Inverse trigonometric functions reverse the action of standard trigonometric functions. In this exercise, we use the inverse sine function, denoted as \( \sin^{-1}(x) \). This function helps us find an angle whose sine is a particular value.
For example, if \( y = \sin^{-1}(u) \), then this equation means that the sine of angle \( y \) is \( u \). The derivative of the inverse sine function is important when dealing with differentiation problems involving trigonometric relationships. It is given by:

• \( \frac{dy}{du} = \frac{1}{\sqrt{1-u^2}} \)

In this problem, we applied this concept to find the derivative of \( y = \sin^{-1}\left(\frac{3}{t^2}\right) \), which involves a bit more complexity due to the term \( \frac{3}{t^2} \). As described in the steps, handling such functions entails not only differentiating the inverse function but also maintaining the correctness of the inner function, \( u \). Understanding this derivative is key for the successful differentiation of composite functions involving inverse trigonometry.

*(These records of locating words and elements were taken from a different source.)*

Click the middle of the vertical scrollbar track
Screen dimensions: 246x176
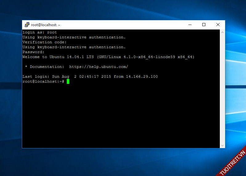[x=223, y=88]
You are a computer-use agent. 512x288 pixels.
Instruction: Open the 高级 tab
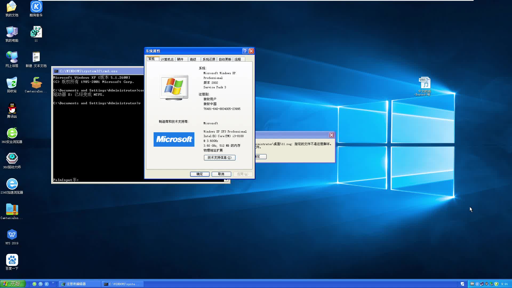click(x=193, y=59)
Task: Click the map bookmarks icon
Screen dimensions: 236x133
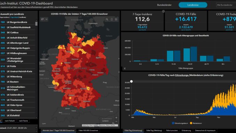Action: [112, 19]
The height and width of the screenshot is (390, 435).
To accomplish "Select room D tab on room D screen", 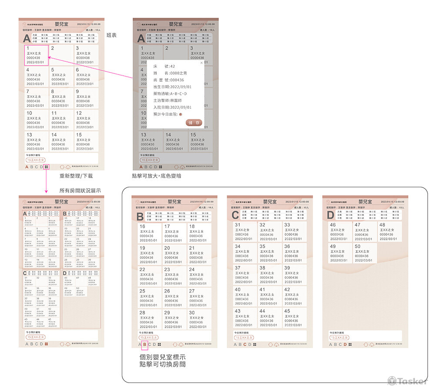I will click(x=345, y=344).
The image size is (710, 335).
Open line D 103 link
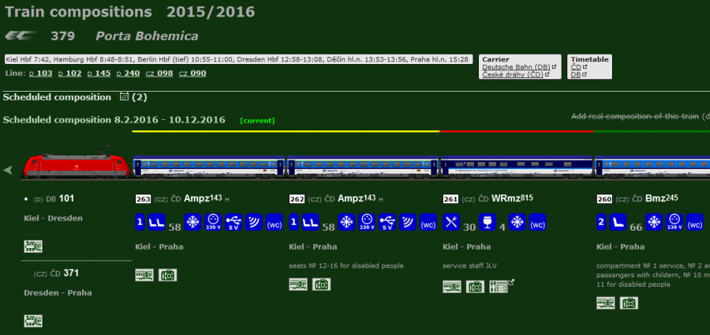(40, 73)
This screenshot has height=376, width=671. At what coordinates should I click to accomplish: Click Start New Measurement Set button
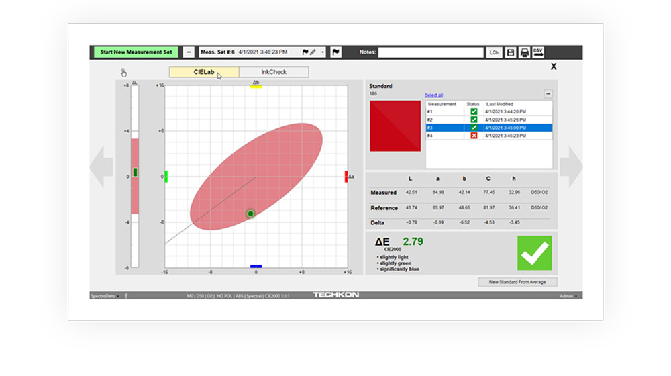click(x=136, y=52)
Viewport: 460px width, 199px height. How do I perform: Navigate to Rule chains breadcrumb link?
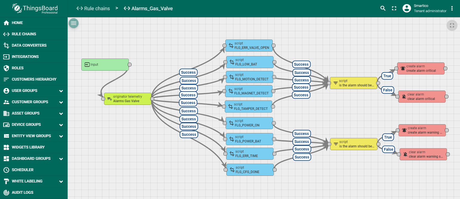click(93, 9)
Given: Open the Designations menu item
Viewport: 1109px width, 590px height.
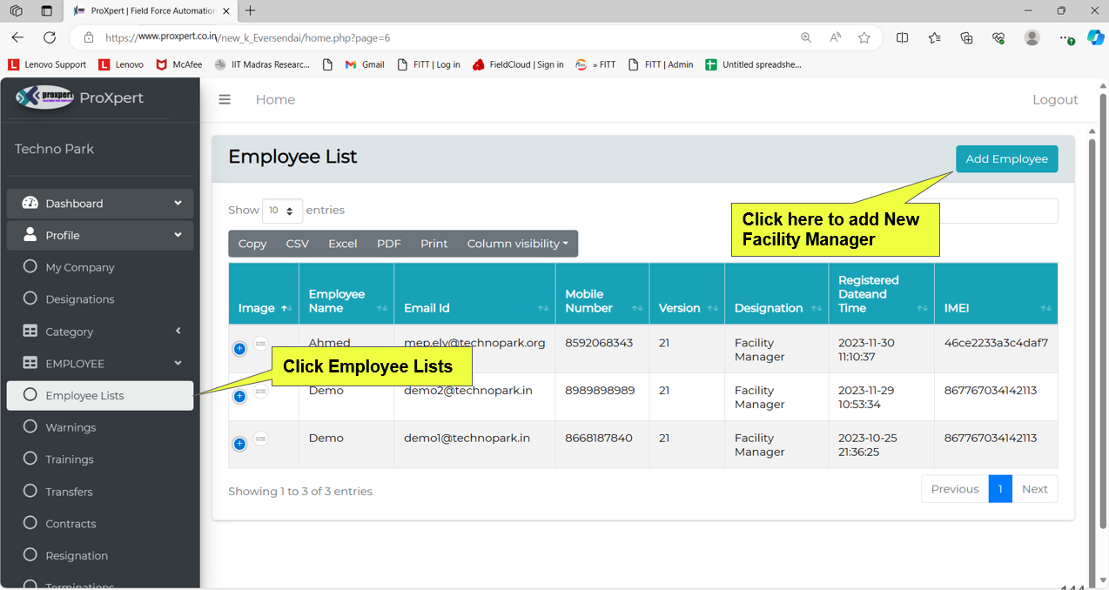Looking at the screenshot, I should point(79,299).
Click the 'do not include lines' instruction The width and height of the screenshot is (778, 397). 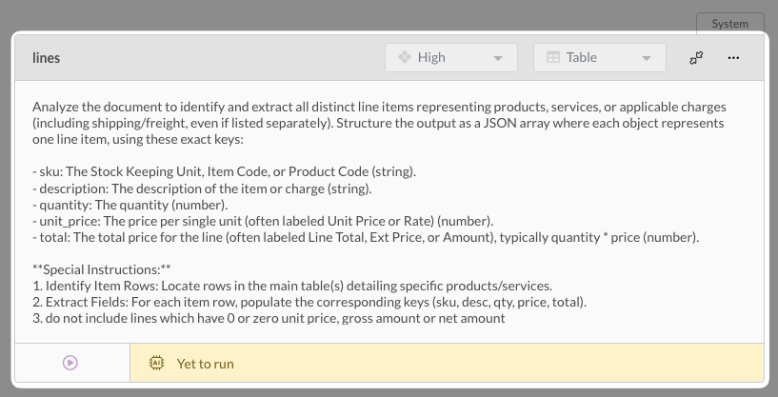[x=267, y=318]
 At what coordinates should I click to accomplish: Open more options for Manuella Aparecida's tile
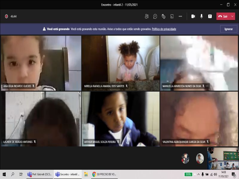(x=207, y=86)
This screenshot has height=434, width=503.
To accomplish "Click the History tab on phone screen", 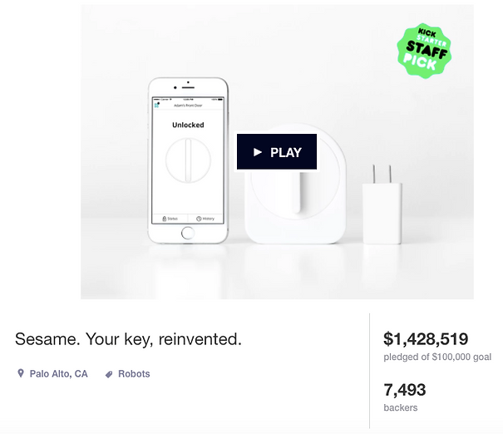I will point(205,219).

The chain rule is a fundamental technique in calculus used for finding the derivative of a composite function. When dealing with functions nested within each other, like \( y = \sin^{-1}\left(\frac{3}{t^2}\right) \), the chain rule provides a structured way to differentiate such functions. Simply put, it tells us to "chain" the derivatives together.
The rule is often stated as:

• If \( y = f(g(x)) \), then \( \frac{dy}{dx} = f'(g(x)) \cdot g'(x) \)

Here, we apply the chain rule to differentiate the composite function \( y = \sin^{-1}\left(\frac{3}{t^2}\right) \). We first differentiated the outer function (the inverse sine) with respect to its inner function \( u = \frac{3}{t^2} \), and then the inner function \( u \) with respect to \( t \). This sequence allowed us to compute:

• \( \frac{dy}{dt} = \frac{dy}{du} \cdot \frac{du}{dt} \)

The chain rule is essential for solving complex calculus problems efficiently and forms the backbone of many differentiation tasks.

Differentiation is a core concept in calculus dealing with how functions change. It allows us to find the rate at which one variable changes concerning another. When differentiating, we calculate derivatives, which are expressions that sketch the instantaneous rate of change or the slope of the curve at any point on the graph.
In the exercise, the process of differentiation was applied to the inverse trigonometric function \( y = \sin^{-1}\left(\frac{3}{t^2}\right) \). This required several steps and techniques such as the inverse function derivative and the chain rule. By differentiating such expressions, you can determine how involved variables interact and influence each other.
Steps to differentiate effectively include:

• Recognizing the function and identifying necessary rules like inverse function derivatives.
• Applying the chain rule to handle composite and multi-layered functions.
• Performing algebraic manipulation to simplify the expressions to a manageable form.

Practicing differentiation with a variety of functions makes this skill invaluable in solving real-world problems modelled in mathematical terms.